In the beginning of 2020, we came to know about COVID-19. It was only a matter of time until the virus arrived in Brazil, and in the midst of some confusion and fear, I decided to spend my time indoors writing some code targeted at our latest global problem. CoronavirusBrBot, a bot for tracking the situation of the pandemic in Brazil, was created on Telegram, became popular and at one point had ~18k users (including group users).
This article talks about the decisions I've made and challenges I've faced while creating and maintaining CoronavirusBrBot. It also talks about some technical choices suitable for side-projects with limited resources.
Focus on the minimum number of features required to ship your product as early as possible. This will give you quicker feedback from your users.
Back when cases were rare in Brazil, I wanted to receive mobile notifications from Ministry of Health's website data to track the current pace of the disease. So I focused on getting that done as my first feature.
Since I'm a web developer, my first thought was "I will create an App for this". But I eventually came to the conclusion that a Telegram Bot was much more appropriate for building my MVP, along with a very very simple database called Lowdb.
The "right tool" for the job can be simpler than you expect.
|Initial version of the bot.|
Don't be afraid to reach out for help.
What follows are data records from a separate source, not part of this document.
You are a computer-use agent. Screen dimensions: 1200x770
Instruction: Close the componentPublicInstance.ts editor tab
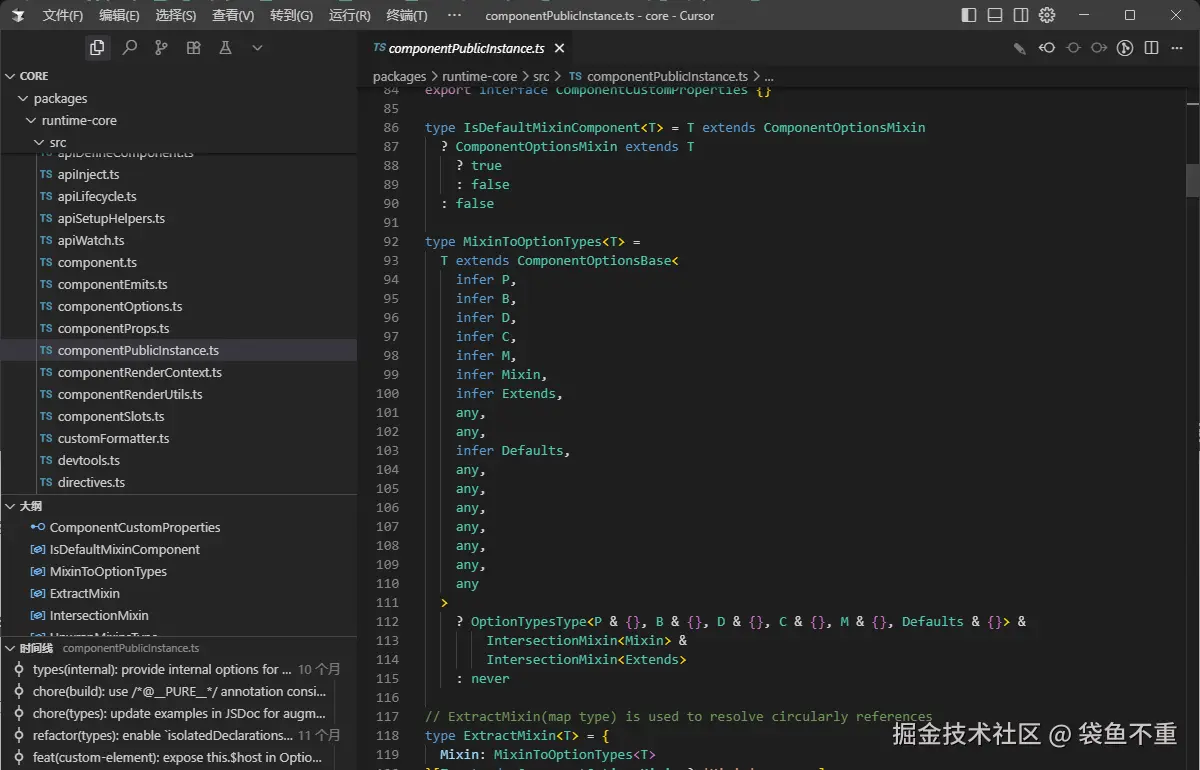coord(559,48)
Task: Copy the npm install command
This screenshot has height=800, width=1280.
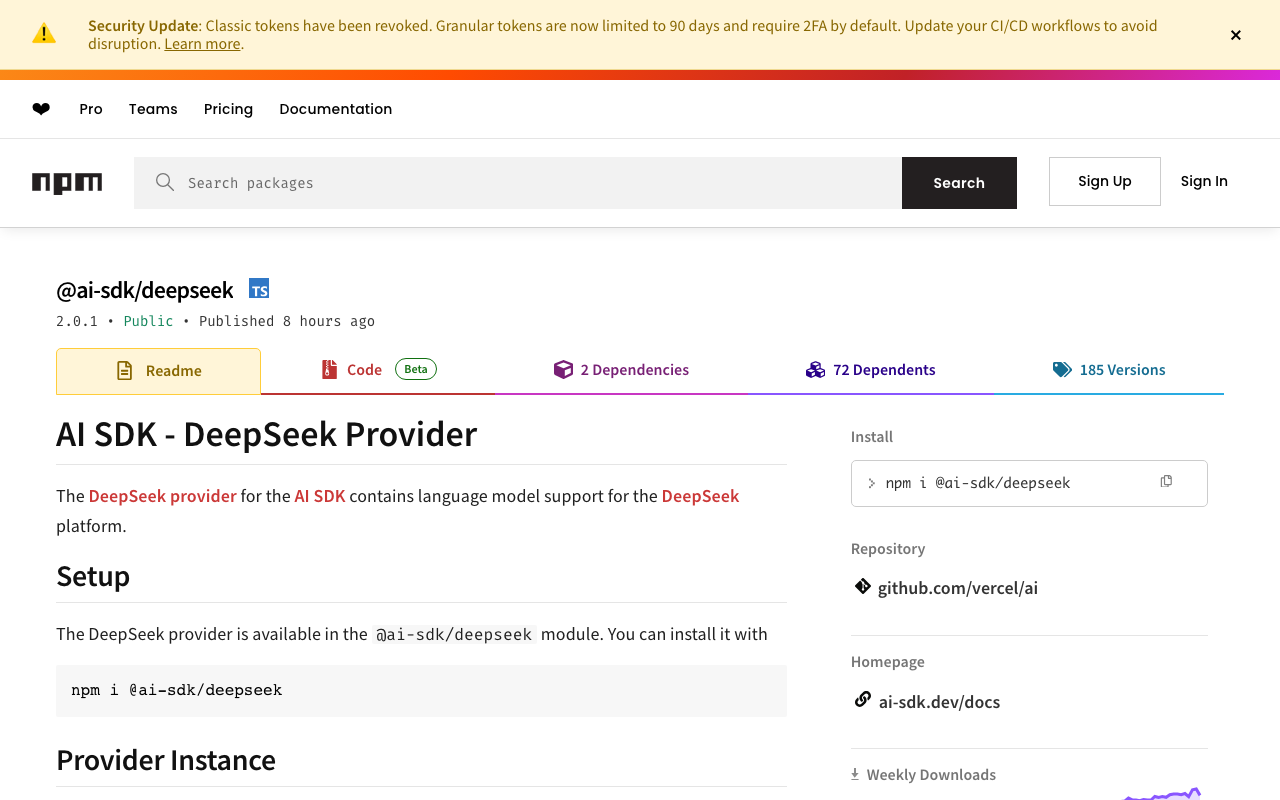Action: pyautogui.click(x=1166, y=482)
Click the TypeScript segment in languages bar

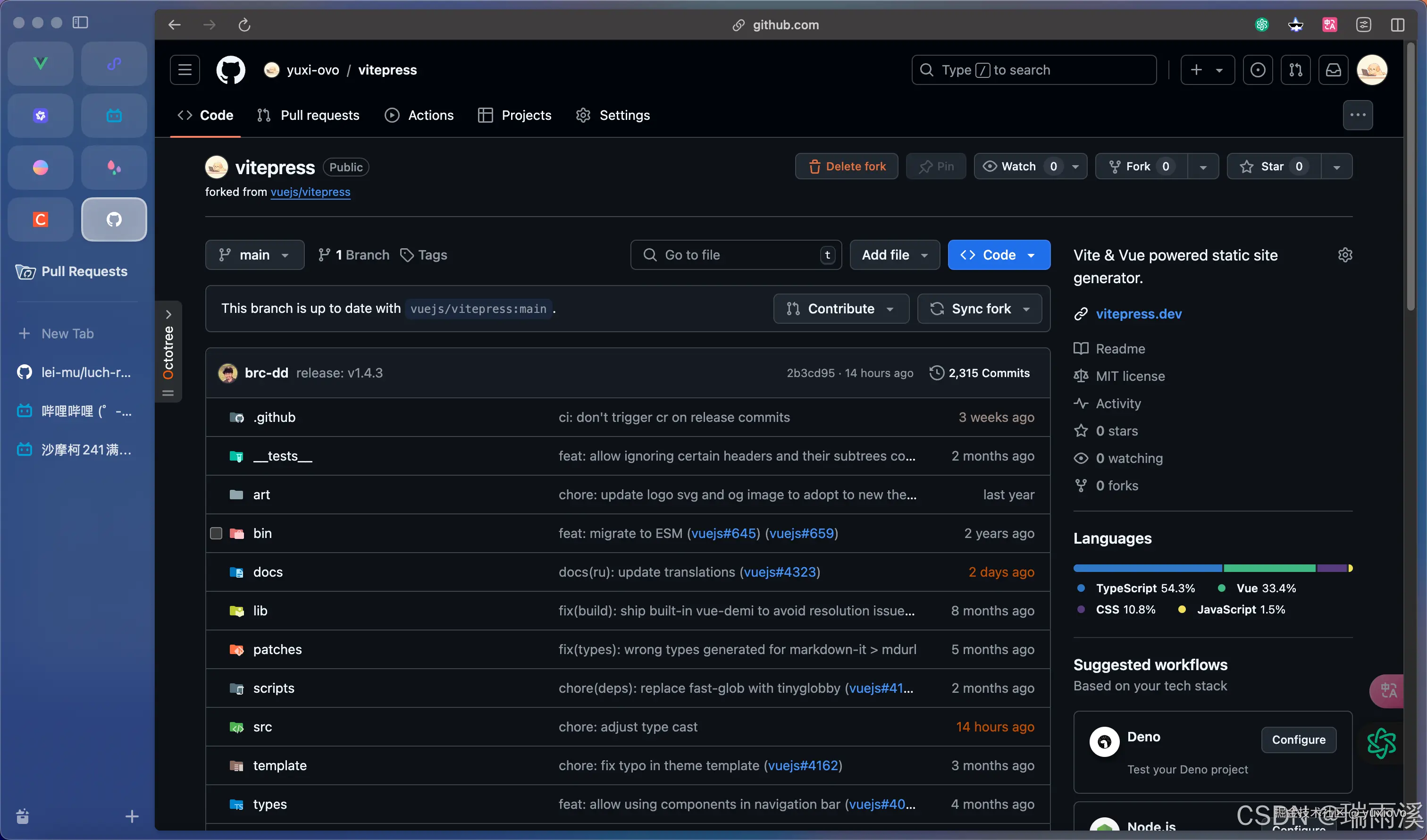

Once you find people with the same goals as you, you'll realize how much more you can create together.
In order to improve the bot, I spent some time looking for COVID-19 resources until I found covid19br by W. Cota, who introduced me to a group of people working with COVID-19 data, including coronavirusbra1 who has done an outstanding job covering COVID-19 news. We were able to benefit from each other's work and referrals. For the bot, it meant earning new users and a new data source, as well as the support from the team during hard times.
|Nowadays the bot provides multiple data sources.|
One of the first features I implemented in CoronavirusBrBot was a command for the user to give us feedback. I was pleased to receive many ideas related to my initial plans, as well as new ones (e.g.: filter data by city) that were implemented afterwards and became popular. As long as you take opinions with a grain of salt and prioritize goals, listening to users will improve your development cycle.
|Feedback channels are a great way to validate that you're on the "right track".|
Don't be afraid to evolve your app as required, instead of designing the architecture for extreme scenarios in the first iteration. Often, you will be able to fix the issues quicker than your app scales. Examples:
- The bot used to enqueue all messages and send them consecutively, one-by-one. This became slow by the time we got to ~500 users, as it took ~8 minutes to send updates to everyone. The solution was to parallelize messages at a rate of 20 messages/second (Telegram's limit is 30).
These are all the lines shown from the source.